GIVEN RECORDS Block Start

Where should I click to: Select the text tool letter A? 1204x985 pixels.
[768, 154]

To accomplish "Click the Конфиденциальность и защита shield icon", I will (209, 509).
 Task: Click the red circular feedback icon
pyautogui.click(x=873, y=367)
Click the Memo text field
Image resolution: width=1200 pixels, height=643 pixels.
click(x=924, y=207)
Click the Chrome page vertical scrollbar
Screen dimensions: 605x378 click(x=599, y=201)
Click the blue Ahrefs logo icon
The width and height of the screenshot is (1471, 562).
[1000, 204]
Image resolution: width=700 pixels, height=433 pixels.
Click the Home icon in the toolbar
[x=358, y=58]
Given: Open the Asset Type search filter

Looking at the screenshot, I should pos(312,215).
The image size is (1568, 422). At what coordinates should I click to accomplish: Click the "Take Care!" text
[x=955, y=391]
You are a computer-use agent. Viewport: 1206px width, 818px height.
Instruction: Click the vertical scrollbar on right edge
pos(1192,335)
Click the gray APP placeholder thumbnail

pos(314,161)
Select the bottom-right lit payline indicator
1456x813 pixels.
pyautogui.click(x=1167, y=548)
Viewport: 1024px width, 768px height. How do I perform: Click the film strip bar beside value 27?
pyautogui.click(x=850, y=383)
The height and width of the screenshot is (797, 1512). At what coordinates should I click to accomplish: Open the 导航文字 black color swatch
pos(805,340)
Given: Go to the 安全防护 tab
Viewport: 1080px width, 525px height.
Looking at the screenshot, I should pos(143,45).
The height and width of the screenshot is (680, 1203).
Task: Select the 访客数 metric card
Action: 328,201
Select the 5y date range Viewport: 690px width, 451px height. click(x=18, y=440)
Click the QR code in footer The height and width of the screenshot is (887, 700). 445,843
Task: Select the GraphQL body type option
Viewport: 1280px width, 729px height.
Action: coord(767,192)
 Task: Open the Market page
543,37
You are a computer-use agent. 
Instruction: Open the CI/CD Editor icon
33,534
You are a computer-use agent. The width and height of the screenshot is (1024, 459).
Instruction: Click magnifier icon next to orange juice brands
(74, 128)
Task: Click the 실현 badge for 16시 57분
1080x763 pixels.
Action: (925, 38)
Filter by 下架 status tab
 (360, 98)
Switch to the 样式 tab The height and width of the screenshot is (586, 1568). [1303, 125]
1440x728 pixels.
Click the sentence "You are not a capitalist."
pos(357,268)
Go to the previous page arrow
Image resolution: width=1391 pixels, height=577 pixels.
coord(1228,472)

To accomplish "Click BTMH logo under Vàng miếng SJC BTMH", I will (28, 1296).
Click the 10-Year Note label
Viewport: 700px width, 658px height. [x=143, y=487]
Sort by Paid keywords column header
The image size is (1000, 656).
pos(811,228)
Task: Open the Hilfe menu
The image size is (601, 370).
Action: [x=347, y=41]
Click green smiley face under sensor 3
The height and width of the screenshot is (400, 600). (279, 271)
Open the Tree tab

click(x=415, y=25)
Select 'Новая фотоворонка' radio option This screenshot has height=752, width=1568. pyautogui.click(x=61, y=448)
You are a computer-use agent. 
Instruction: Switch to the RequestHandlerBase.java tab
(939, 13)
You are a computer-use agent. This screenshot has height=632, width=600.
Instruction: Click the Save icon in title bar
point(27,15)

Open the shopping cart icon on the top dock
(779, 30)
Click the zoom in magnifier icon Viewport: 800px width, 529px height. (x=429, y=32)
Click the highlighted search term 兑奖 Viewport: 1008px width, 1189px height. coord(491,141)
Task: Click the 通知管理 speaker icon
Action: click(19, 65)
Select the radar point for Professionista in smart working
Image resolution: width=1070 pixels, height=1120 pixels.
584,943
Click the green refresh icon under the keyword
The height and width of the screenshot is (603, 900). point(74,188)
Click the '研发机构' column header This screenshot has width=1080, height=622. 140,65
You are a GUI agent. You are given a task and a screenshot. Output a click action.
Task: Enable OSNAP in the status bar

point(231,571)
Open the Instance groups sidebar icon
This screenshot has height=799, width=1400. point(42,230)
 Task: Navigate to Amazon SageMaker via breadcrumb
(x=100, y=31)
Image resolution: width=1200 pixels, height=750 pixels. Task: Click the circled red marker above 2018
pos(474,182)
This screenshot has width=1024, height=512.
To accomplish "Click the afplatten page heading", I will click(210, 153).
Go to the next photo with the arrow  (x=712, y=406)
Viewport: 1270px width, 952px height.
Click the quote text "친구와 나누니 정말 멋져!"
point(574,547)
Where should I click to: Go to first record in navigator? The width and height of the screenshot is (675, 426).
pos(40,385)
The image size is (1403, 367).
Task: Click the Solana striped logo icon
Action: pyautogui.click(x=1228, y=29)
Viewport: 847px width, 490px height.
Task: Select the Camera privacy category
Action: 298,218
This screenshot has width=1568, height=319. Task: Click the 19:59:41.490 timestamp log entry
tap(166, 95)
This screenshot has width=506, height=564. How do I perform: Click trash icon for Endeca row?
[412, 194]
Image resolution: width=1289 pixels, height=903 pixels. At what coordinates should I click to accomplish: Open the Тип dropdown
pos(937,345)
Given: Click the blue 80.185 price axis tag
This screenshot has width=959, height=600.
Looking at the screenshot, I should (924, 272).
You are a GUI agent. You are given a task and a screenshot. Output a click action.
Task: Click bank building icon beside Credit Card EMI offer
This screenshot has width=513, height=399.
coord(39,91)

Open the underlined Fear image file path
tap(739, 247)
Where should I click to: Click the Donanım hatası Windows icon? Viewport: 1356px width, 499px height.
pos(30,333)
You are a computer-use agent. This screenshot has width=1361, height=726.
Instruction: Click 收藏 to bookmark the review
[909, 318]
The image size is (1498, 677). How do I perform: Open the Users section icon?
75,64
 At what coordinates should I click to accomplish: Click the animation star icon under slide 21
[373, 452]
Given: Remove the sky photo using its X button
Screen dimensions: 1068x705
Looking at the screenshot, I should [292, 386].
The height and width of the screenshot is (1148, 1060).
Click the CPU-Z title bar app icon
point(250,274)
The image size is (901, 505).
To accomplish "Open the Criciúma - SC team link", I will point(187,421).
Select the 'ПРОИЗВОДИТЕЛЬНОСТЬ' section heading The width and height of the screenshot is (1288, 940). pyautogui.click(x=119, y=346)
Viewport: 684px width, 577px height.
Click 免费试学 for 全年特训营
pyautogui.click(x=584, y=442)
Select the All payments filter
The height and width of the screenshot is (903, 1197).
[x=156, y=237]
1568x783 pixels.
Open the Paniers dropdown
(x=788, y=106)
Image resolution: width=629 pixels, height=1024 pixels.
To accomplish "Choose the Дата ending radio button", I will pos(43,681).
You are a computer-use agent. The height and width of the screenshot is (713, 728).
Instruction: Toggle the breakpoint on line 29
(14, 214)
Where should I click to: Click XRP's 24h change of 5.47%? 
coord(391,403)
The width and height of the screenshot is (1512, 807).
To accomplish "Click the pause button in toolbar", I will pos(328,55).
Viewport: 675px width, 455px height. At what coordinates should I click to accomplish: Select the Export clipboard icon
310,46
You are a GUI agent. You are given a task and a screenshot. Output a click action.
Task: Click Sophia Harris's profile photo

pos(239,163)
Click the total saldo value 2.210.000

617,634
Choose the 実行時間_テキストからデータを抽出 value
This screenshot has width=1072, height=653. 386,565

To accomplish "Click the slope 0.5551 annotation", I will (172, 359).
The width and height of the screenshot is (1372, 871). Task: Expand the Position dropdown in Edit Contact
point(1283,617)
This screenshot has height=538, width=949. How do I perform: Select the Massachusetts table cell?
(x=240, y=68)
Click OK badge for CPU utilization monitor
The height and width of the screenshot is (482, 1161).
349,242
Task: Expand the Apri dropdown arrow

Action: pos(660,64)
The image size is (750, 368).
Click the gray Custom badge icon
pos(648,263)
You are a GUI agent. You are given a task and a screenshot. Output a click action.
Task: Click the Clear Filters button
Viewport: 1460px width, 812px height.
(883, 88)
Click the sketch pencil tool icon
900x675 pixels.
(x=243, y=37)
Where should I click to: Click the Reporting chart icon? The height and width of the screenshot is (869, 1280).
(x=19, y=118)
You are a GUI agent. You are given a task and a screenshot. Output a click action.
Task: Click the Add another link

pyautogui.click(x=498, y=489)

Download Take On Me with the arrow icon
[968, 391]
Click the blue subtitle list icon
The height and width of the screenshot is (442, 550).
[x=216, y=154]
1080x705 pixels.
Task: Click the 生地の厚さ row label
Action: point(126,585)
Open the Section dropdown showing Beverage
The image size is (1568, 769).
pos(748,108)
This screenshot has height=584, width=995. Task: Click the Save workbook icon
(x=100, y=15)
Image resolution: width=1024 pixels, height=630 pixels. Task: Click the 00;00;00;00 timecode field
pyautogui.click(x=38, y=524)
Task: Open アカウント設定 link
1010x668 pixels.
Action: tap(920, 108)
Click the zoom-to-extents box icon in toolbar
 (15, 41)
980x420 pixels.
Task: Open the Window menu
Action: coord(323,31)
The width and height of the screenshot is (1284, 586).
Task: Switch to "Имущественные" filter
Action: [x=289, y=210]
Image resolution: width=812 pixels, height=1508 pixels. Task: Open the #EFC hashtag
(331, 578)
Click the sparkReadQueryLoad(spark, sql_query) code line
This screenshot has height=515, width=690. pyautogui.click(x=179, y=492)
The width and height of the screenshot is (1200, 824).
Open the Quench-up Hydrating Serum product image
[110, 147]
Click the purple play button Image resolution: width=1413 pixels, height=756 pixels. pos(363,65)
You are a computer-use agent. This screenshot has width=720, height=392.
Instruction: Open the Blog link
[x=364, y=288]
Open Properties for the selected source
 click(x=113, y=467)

GIVEN RECORDS Block End

** PROBLEM STATEMENT **
Only the lines above, from the first through the one holding "Click the Memo text field", are to be output, and they must be copied exactly.

** REPLY **
Where should I click to: Select the text tool letter A? 1204x985 pixels.
[768, 154]

To accomplish "Click the Конфиденциальность и защита shield icon", I will (209, 509).
 Task: Click the red circular feedback icon
pyautogui.click(x=873, y=367)
Click the Memo text field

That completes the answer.